::: Study text
NGOs prepare action to help workers
M. Taufiqurrahman and Multa Fidrus, The Jakarta Post, Jakarta/Tangerang
A number of non-governmental organizations (NGO) are preparing immediate steps to mitigate the hardships of migrant workers who have just returned from overseas.
Noted sociologist and chairman of Yayasan Nurani Dunia (World Conscience Foundation) Imam Prasodjo said on Monday that seven NGOs had joined forces to prepare emergency health services for the workers, particularly the women, who had fallen victim to harsh treatment by their employers overseas.
"We will purchase an ambulance, to stand by at the Soekarno- Hatta International Airport, to transport workers to nearby hospitals. Currently they have to pay dearly for rented cars," he told The Jakarta Post.
In the long term, the coalition will set up an independent team to probe alleged violations of the migrant workers' rights.
"If necessary, the team will leave for the countries where the workers were employed to collect information about the alleged violence perpetrated on our female workers," he said, adding that there were probably thousands of workers whose rights were abused and lived in harsh conditions.
Returning female migrant workers from Middle Eastern countries have heightened public awareness in recent weeks of their sufferings abroad.
Nineteen workers said they were treated harshly by their employers in Kuwait while six others had to be hospitalized due to injuries received while working in Saudi Arabia and Jordan.
An official at the Ministry of Manpower and Transmigration had earlier blamed NGOs, which helped the workers return to their hometowns, and the media, for the systematic exposure, because "this could affect bilateral ties between Indonesia and the countries where the workers were employed".
::::::
::: Record excerpts
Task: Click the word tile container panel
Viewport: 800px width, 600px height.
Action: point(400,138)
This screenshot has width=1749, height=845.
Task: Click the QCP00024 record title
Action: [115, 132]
::::::
▸ Problems to work on
- A) According to the news article on returning migrant workers, why will the coalition of NGOs purchase an ambulance to stand by at Soekarno-Hatta International Airport? Answer in one to three sentences.
- B) Resume the news article on returning migrant workers from the point where it stops.
Nothing in the rows is needed here.

▸ Results in order
- A) The coalition plans to buy the ambulance so it can take returning workers from the airport to nearby hospitals. At present the workers have to pay dearly for rented cars to make that trip.

- B)
Workers have no complaints about the treatment they receive at the airport's Terminal III.
"If I return through Terminal III, I can gather with my fellow workers," said Ami, who just arrived from Abu Dhabi on Monday.
The mother of two from Blitar, East Java, was sent home by her employer just a month after she started working because she was unfit to work.
"It's dangerous for us to go home directly without passing Terminal III, right?" she said.
"I'm glad that our trip home is arranged by the government through Terminal III because we are safer here. I'm afraid to go home alone without my friends," said Kuswatun, 33. She returned to her hometown in Kendal, Central Java, with swollen eyes resulting from physical abuse inflicted by her employer.
The airport police chief Comr. Sri Suari Wahyudi said that migrant workers might not know what they would face if they disembarked at Terminal II (for overseas flights).
She argued that many people try to take advantage of the workers' ignorance.
She said that one of the answers to workers' woes was a proper recruitment procedure from registration at the time of their departure, including the imposition of sanctions against corrupt government officials and labor recruitment agencies.